Segundo comunicado, esta associação popular vai usar as receitas angariadas no evento “Sobrado é Festa” para realizar ensaios físico-químicos que monitorizem a áreas adjacentes ao aterro.

“Existindo indícios que os lençóis freáticos, da área envolvente ao aterro, estão a ser contaminados devido a infiltrações de lixiviados, o movimento e os sobradenses estão preocupados com esta situação, pelo que, irá avançar com uma campanha trimestral de recolha e análise das águas provenientes das nascentes do Alto Vilar. Para além desta acção apostaremos, também, na divulgação de alertas, eventos de sensibilização e esclarecimentos à população”, explica a instituição.

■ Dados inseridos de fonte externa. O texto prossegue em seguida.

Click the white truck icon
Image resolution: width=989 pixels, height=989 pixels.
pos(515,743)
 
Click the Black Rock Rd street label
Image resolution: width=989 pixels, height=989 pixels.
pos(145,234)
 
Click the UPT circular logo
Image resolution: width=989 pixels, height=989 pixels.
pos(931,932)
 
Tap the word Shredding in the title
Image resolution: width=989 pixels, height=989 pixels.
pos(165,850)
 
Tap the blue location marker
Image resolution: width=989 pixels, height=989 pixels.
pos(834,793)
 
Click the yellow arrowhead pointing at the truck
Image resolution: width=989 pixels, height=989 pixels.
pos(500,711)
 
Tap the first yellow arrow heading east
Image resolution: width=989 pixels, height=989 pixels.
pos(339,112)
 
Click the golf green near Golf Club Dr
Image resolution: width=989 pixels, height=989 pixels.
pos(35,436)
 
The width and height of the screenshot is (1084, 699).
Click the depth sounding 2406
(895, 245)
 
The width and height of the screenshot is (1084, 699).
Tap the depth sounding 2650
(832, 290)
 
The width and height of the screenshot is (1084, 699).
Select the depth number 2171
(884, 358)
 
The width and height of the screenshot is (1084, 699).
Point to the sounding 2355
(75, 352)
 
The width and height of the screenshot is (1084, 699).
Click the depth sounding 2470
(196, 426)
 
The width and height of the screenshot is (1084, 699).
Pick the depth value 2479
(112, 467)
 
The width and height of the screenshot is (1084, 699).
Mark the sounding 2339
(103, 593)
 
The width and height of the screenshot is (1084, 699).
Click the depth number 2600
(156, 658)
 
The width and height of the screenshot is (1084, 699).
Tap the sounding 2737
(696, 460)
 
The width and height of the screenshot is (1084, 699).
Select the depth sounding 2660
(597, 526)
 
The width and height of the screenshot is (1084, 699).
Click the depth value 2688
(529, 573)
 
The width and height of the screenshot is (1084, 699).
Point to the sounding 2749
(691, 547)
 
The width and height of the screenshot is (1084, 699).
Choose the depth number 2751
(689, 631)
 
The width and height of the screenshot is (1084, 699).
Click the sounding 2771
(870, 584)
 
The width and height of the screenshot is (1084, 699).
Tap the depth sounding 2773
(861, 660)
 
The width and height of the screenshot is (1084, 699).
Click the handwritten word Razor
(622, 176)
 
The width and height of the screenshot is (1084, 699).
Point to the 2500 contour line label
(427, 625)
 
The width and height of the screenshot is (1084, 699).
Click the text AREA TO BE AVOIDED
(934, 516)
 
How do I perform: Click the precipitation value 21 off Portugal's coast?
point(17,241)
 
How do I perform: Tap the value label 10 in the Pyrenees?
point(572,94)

Por outro lado, depois da caminhada de protesto realizada em Junho, que juntou cerca de 1200 pessoas, a Associação atesta que o modo de operação da entidade responsável pelo aterro, a ReciValongo, mudou “radicalmente”. “Observa-se agora que estão a cobrir os resíduos com uma camada de terra vegetal, tendo cancelado a operação de recirculação do lixiviado no aterro e ainda instruído um processo de encaminhamento diário do lixiviado através de camiões cisternas para operador licenciado. Obviamente todas estas medidas implicam, por si só, uma diminuição do processo de evaporação do lixiviado, minimizando os odores sentidos na vila de Sobrado”, referem os responsáveis pela Jornada Principal.

A decorrer está ainda a petição que pede o encerramento daquele aterro. Existem já cerca de 4000 assinaturas reunidas.

Recorde-se que, no mês passado, a Câmara Municipal de Valongo e a Jornada Principal avançaram que vão intentar uma acção popular em tribunal para pedir o encerramento do aterro de resíduos não perigosos.

Os responsáveis do aterro e a Comissão de Coordenação e Desenvolvimento Regional do Norte (CCDR-N) já garantiram que tudo é licenciado e fiscalizado, funcionando dentro da legalidade.